[Data records]
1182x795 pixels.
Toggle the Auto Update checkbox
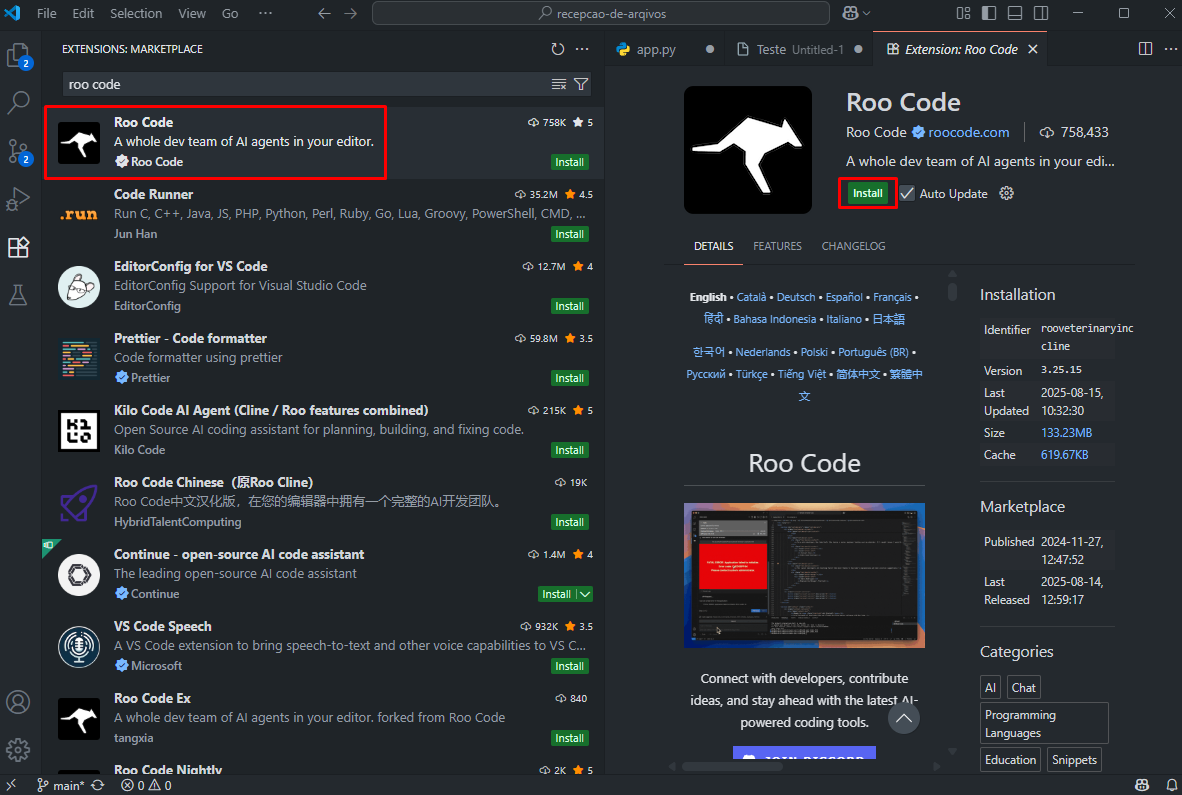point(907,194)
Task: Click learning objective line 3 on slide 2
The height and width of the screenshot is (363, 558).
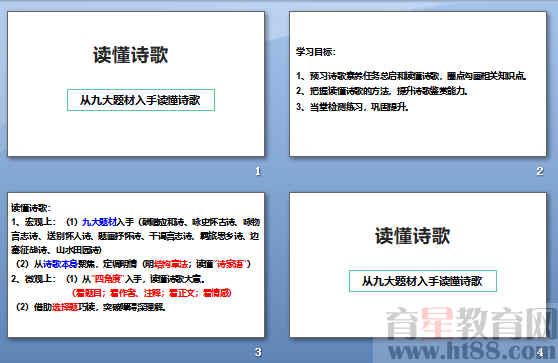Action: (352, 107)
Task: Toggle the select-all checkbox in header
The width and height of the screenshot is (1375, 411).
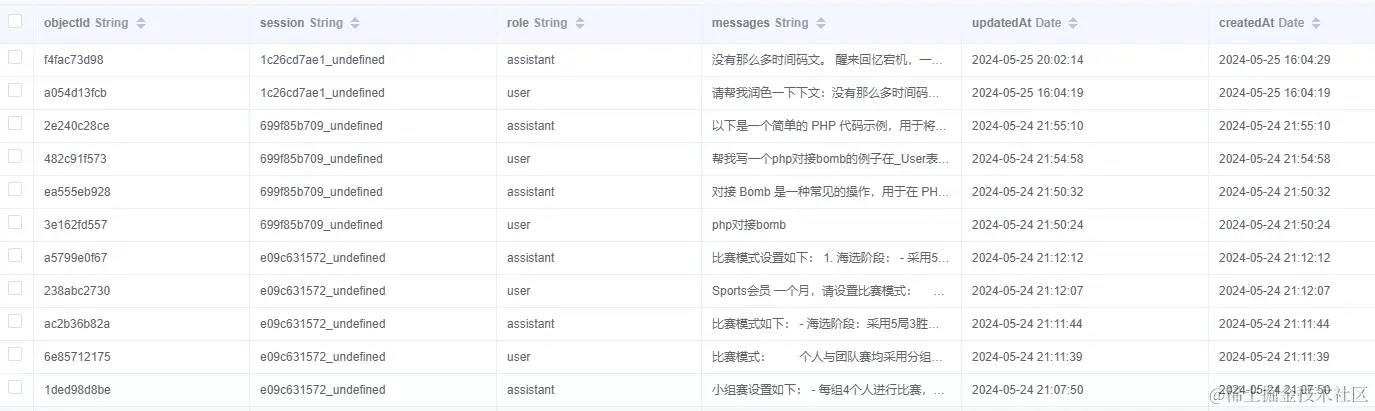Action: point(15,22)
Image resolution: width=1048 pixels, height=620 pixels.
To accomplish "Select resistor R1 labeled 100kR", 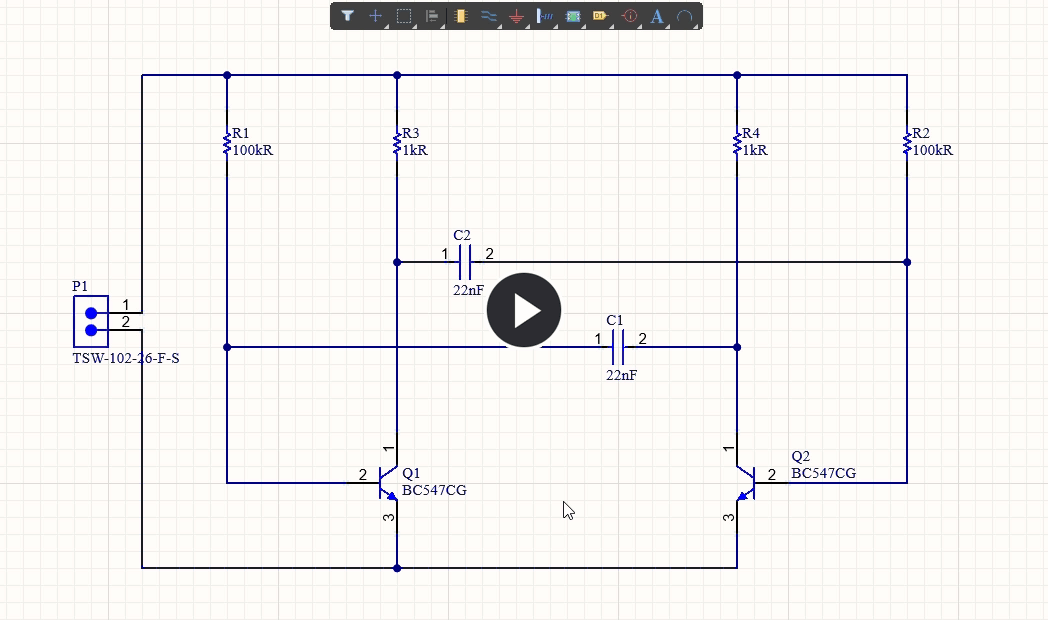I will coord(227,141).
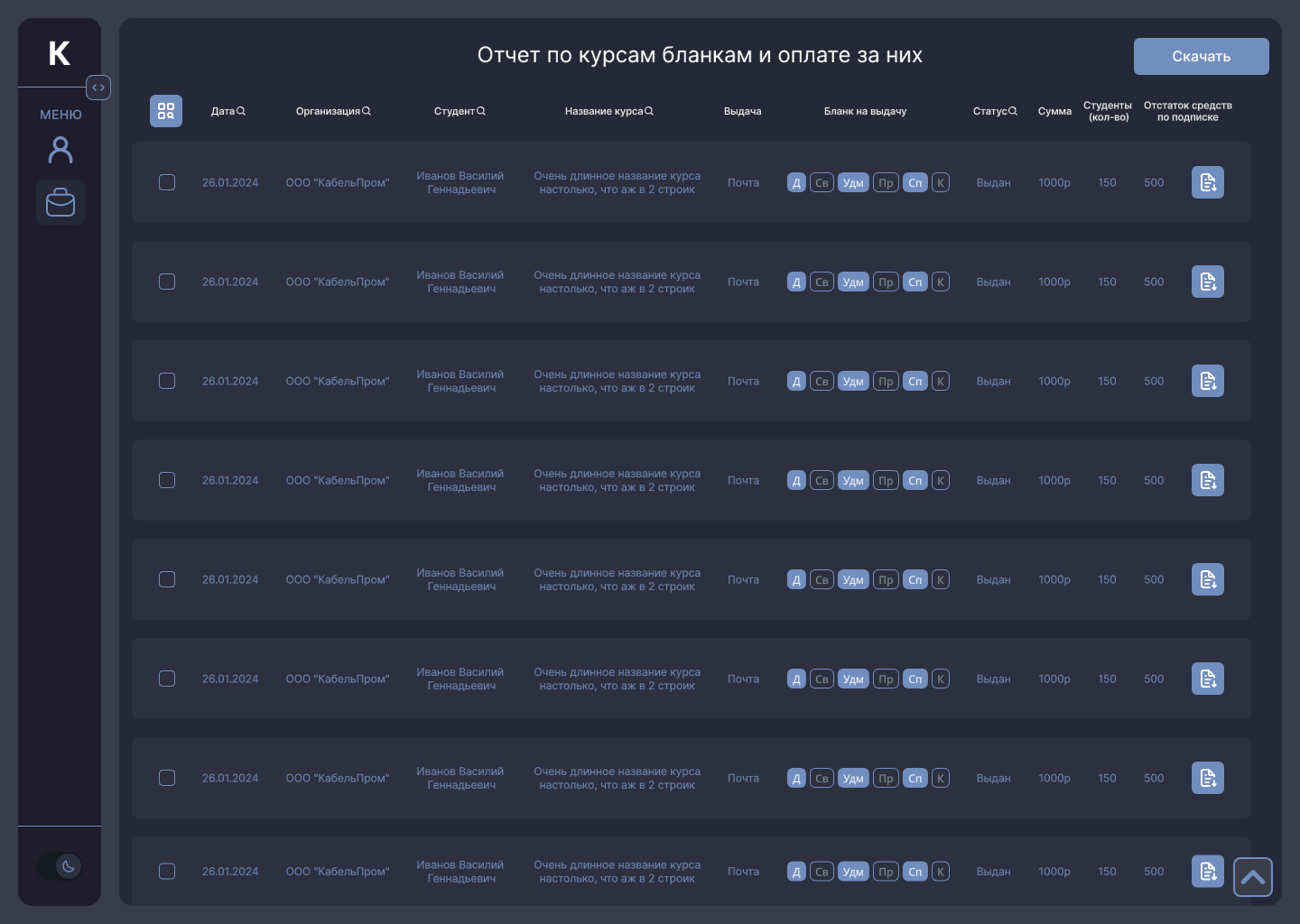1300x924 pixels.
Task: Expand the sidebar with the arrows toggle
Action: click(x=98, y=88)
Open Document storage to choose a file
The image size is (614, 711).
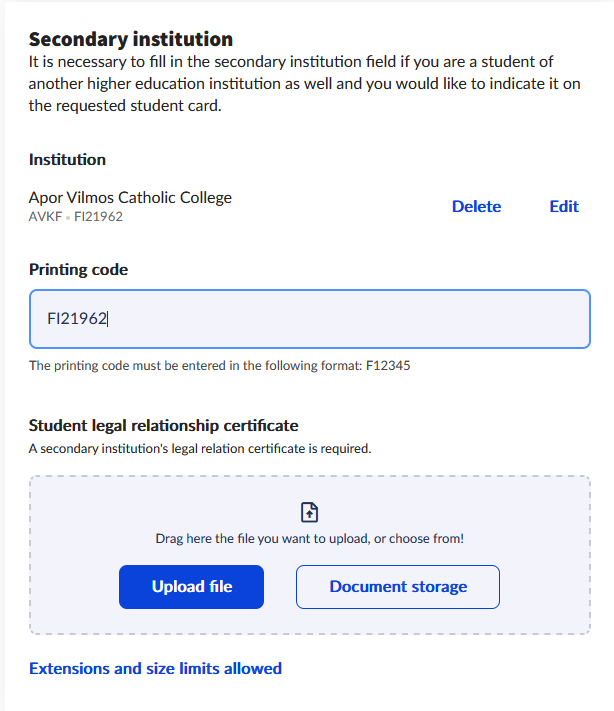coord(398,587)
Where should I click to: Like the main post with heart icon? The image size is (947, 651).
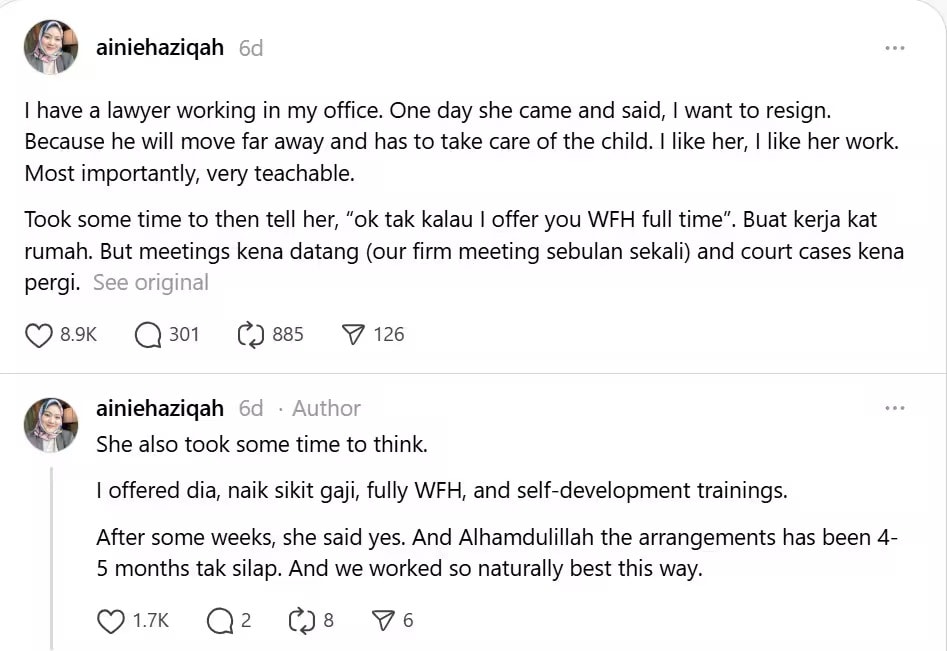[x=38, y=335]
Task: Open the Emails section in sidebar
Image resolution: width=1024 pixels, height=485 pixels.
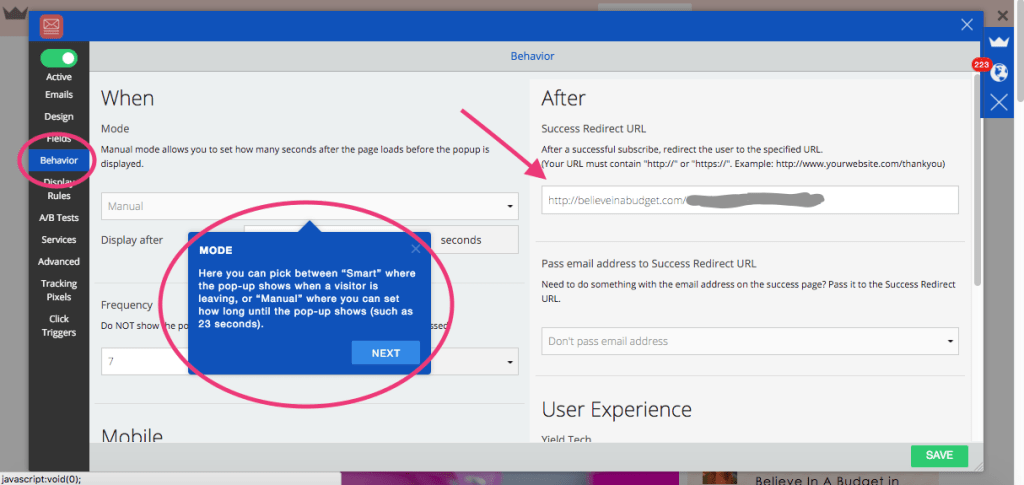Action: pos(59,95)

Task requirements. Copy, from the data above, every line where the word "Open" appears.

Exercise answer.
Open Document storage to choose a file
Task: Open the Emails section in sidebar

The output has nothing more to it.